Grapevine 2.0

CONTEXT:

After a summer of learning and developing my UI skills, I wanted to rework a project from the end of the last school year. Grapevine was a project I was proud of, and one that’s still in the development stages, but there were a lot of elements that I wanted to fix personally and after getting feedback from pitch night.

This isn’t a new features list; this is my thought process laid out and justifying the changes I made to 2.0.

View Version 1.0 Here.


INSIGHT:

There are so many food delivery services on the market, but with so many options, it’s hard to comb through all of them to find the cheapest delivery options or find the one that will satisfy your appetite the fastest.


IDEA:

The food delivery market is estimated to be $210 billion. When surveyed, 80% of particpants ages 17- 27 use food delivery services, meaning that they have multiple applications on their phone. With so many choices of delivery options, including UberEats, Postmates, and GrubHub, it is time-consuming to find the cheapest and fastest delivery option.

Grapevine is a food delivery service aggregator that compares top services and presents the cheapest and fastest option. It also aims to provide a social feature where users can “bill split” between nearby friends to split delivery or food costs. Grapevine aims to make the entire food ordering process streamlined, providing a platform from search to checkout.

The main changes were made through prioritizing what mattered when ordering food through our service. Font sizes and target areas are bigger after constant mirroring and testing onto my small iPhone SE. I also made interaction results more consistent, using paging and modals, and removing popovers that didn’t make sense.

It took me a while to get past the category listings of the food items as the home page, but it didn’t make sense for that to be the first screen. Grapevine is focused on comparing prices and time so having that more prominent on the home page, along with custom recommendations for convenience is what mattered more to the mission.

Fonts were darkened for legibility, the address was placed at the top for targeted results, and the search bar was pulled down because it was the most common interaction a user would have. The categories that used to be front and center were moved inside the search page since they correlated with the search process.

I debated between keeping Filters in the top bar because it wasn’t universally used throughout the flow. However, including it on the home screen allows the user to filter through all nearby restaurants, instead of being limited to a search phrase.

Another change was having the tab bar moved to the bottom, consistent with iOS guidelines. Although I was previously viewing it as a segmented controller before, this format didn’t allow for it to be consistently shown throughout the flow. Being able to switch over to the social tab was necessary, especially in checkout, to view last minute requests without starting over.

Information about the restaurant, including a location confirmation before finding out delivery times, was taken out of a popover and added to the page itself. This was done because of all the micro-interactions that could be done with the information, including linking to Yelp and changing the drop off location.

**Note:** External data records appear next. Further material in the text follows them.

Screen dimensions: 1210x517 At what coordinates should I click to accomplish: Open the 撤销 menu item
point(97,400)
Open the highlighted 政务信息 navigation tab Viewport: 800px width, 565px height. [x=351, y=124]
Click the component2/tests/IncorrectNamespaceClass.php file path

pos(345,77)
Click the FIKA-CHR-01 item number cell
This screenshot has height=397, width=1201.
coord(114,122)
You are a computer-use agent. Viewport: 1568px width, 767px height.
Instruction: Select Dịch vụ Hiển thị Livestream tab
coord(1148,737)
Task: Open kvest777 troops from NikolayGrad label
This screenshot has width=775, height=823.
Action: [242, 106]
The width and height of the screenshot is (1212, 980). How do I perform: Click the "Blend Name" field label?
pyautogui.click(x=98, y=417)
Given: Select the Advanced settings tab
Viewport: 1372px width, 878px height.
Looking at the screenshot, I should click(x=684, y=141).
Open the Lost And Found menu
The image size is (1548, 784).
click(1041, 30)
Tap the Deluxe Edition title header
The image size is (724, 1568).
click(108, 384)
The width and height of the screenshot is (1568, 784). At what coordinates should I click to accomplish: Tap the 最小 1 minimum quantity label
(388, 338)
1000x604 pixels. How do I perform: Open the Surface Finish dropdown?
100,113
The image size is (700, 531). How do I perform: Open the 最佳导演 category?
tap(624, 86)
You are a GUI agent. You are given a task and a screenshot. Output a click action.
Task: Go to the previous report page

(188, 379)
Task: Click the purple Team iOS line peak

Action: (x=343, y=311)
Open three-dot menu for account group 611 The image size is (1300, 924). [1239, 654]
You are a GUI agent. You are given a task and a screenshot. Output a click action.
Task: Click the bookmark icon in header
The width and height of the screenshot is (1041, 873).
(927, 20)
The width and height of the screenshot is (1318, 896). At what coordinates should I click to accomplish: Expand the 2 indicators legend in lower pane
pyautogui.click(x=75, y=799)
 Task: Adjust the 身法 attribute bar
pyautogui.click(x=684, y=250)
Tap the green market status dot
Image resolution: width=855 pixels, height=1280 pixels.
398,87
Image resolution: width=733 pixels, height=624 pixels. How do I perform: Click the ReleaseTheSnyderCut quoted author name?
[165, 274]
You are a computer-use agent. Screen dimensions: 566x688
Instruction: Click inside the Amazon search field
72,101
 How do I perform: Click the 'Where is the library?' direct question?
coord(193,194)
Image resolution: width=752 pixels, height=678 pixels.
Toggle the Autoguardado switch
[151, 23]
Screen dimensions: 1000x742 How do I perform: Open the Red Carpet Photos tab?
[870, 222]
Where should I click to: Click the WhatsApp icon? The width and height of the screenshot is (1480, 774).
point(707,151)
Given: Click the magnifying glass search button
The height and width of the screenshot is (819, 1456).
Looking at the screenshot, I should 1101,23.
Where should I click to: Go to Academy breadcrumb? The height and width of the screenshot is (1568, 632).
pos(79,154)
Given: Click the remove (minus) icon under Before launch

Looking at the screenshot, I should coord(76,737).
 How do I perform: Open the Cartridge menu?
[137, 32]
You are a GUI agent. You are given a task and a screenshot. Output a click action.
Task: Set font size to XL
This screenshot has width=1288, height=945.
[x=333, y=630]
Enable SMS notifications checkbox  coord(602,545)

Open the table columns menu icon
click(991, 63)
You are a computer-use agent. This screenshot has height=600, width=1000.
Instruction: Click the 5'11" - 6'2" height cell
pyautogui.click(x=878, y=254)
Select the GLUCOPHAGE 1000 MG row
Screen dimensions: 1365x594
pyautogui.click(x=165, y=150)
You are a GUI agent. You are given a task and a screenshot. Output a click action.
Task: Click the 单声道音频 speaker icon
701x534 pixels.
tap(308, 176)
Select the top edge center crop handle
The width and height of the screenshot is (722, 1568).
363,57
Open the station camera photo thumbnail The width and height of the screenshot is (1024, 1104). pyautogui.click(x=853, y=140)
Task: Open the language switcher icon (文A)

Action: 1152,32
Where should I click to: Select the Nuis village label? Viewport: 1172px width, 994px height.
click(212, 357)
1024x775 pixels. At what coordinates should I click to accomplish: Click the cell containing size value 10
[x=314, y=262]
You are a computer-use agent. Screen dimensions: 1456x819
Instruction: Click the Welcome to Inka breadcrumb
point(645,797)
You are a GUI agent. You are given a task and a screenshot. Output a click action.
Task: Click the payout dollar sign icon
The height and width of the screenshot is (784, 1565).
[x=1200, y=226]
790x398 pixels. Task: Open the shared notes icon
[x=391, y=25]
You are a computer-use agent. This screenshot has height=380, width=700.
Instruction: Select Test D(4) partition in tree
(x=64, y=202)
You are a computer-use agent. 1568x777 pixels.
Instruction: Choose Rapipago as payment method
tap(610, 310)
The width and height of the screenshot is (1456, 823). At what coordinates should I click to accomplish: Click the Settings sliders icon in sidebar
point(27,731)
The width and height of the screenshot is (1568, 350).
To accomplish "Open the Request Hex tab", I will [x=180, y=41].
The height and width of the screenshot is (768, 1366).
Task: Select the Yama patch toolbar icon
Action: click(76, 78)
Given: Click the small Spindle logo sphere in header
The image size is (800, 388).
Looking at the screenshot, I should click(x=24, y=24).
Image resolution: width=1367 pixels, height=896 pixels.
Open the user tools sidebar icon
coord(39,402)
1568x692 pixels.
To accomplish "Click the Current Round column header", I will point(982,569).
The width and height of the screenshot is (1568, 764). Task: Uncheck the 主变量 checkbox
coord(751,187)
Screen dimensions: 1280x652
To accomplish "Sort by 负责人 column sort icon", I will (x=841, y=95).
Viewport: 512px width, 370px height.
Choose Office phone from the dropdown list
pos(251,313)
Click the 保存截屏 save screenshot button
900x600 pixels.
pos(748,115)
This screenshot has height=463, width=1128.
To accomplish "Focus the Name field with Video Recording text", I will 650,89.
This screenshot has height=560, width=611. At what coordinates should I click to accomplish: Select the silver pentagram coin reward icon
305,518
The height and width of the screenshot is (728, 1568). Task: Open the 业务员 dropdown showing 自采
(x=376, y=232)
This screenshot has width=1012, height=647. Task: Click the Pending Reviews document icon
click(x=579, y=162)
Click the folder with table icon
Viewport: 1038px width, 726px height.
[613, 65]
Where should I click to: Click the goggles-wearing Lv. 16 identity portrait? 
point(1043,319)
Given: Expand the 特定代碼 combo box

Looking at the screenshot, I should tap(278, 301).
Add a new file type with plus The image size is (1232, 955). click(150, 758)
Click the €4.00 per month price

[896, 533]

In the delivery service page, the column format was kept. Some options aren’t able to be selected if the minimum order amount isn’t met, and a purple text color is used to indicate which partner is the fastest or cheapest for a quick comparison glance.

A big change in the flow was reversing the partner comparisons and the menu screens. Having the comparisons beforehand worked to see the costs upfront, but because there was no order data, the prices and time depended on minimum estimated orders. Moving the menu before choosing the delivery service allows for more accurate cost estimates, and if the minimum order isn’t reached, then the user can go back and add more items or choose a different service.